Was mir auch aufgefallen ist, bei meiner GH100 waren die Spulenachs- KL nicht mit Fett zugekleistert. In den unboxing Videos  auf yt zur Rolle sind diese ja regelrecht "getauft" mit Fett^^. Meine haben je einen Tropfen Rocket Fuel Yellow Label bekommen.

Unschlüssig bin ich noch beim 95mm Handle. Es wirkt auf jeden Fall recht groß an der Rolle. 

einen lieben Gruß ausm sonnigen Südwesten!


----------



## trawar (18. Juni 2019)

Na da bin ich mal gespannt, morgen sollte meine kommen. 
Ich bin von Freitag bis Sonntag am See Zelten, da werde ihc bestimmt zeit haben die richtig zu testen.
Danke dir für die Info.


----------



## glavoc (18. Juni 2019)

Sehr schön trawar!
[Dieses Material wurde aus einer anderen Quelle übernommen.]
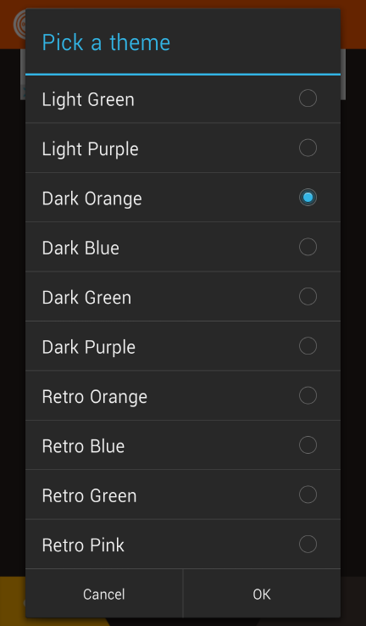The image size is (366, 626).
Task: Choose the Retro Pink radio button
Action: tap(308, 544)
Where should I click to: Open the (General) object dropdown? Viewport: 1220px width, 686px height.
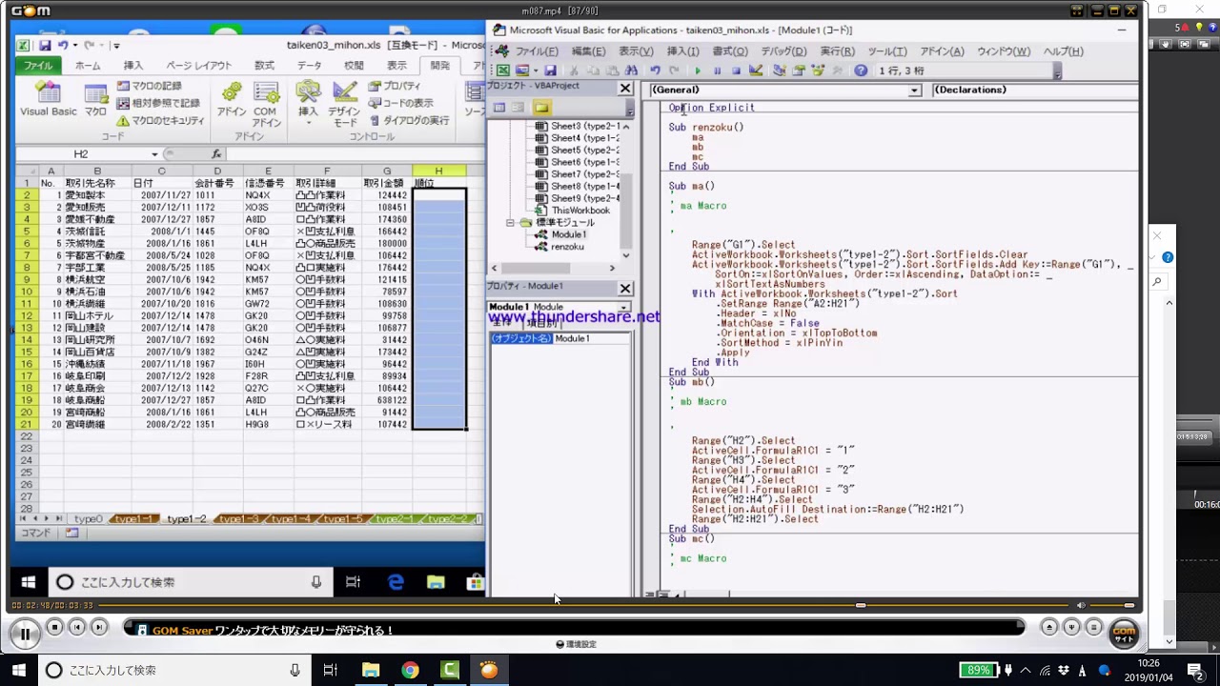click(914, 90)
Gehe gerade los, um die Rolle weiter "in di real World" auf Herz und Nieren zu prüfen.
Dir einen herzlichen Gruß!


----------



## trawar (19. Juni 2019)

Hi es ist anscheinend irgendwas angekommen nur der blöde Briefträger hatte nichts besseres zu tun als die Rolle mitzunehmen und jetzt kann ich mir das Freitag gegen 11 Uhr an der Postfiliale abholen. 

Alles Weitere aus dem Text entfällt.